Between the continents

Hard leaving the African continent. My last day was a blast, driving Gertie around in Cairo. Waiting in the workshop for all the men watching them praying in the streets. Getting diesel at the black market as it is still rare in Egypt. I just love Africa with all its noise, dirt and people.
Airport Cairo: First time real world again. 50g of chips costs five dollars. I kind of freak out at the cashier, tell the guy I am not paying this price, I´d rather donate him my money then buying chips for such a ridiculous price.

Dragoland: Hiding for a little while from the real world under trucks again. Seeing friends and enjoying this little village in springtime with lambs and rabbits everywhere.

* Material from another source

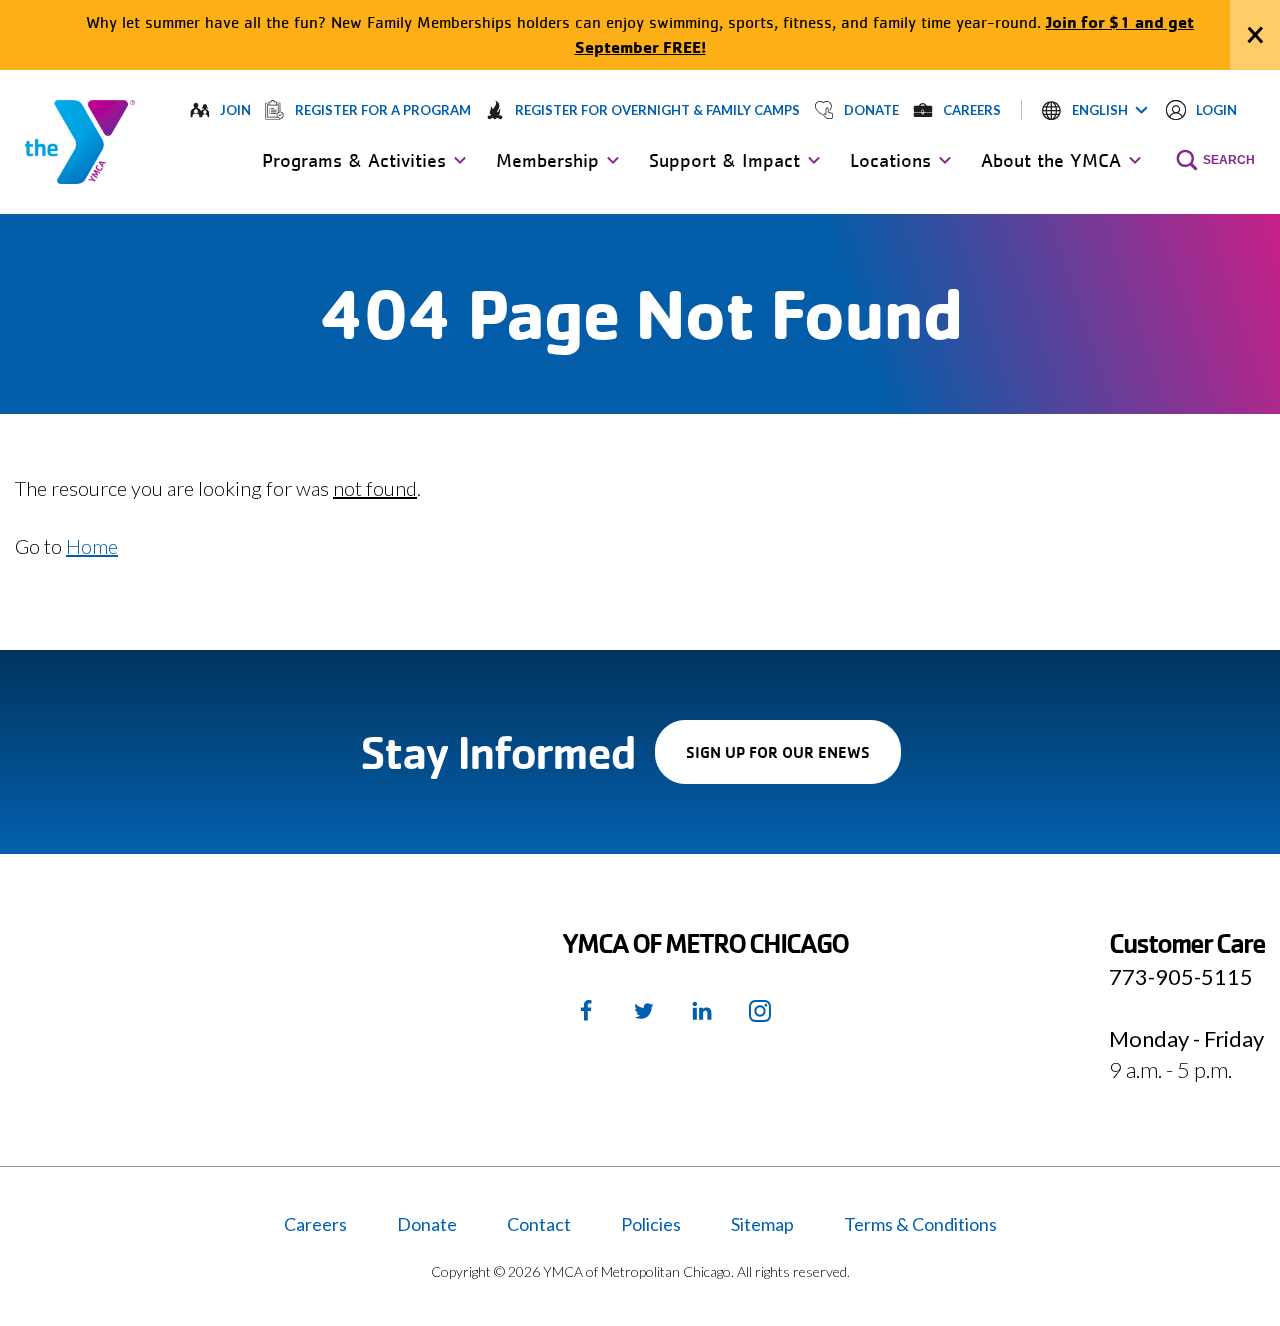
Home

Flight from London to Nuremberg: Why is nobody asking me where I am coming from or where I am going? I am used to lots of attention – a big truck always wants to be asked what the hell it is doing. And I have to admit I quite like it – why is nobody interested in me anymore;)?? Except the lady asking me some questions for a survey about Stansted Airport: Well, not sure if I am an appropriate person to ask about cleanness of the airport: I rate everything with excellent – haven’t seen so clean and fresh smelling toilets since long time.

Nuremberg: The main station is incredible clean and quiet even there are lots of people. I am walking on the streets instead of sidewalks, far too many things to spend money on and nevertheless running around not finding long trousers with enough pockets in – not the fashion of spring 2012 – you can’t get it. (Well in the end you can – you can buy anything in the internet with one click…urgh…)
I want to transfer some money. The system is just not working. I am spending too much time in front of my computer dropping out of internet all time as the UMTS stick is shit and the “thingy” I had to get for doing bank transactions is not working – I am holding it like an idiot in front of my screen but nothing happens, obviously laptops with their reflective screens are not quite made for it…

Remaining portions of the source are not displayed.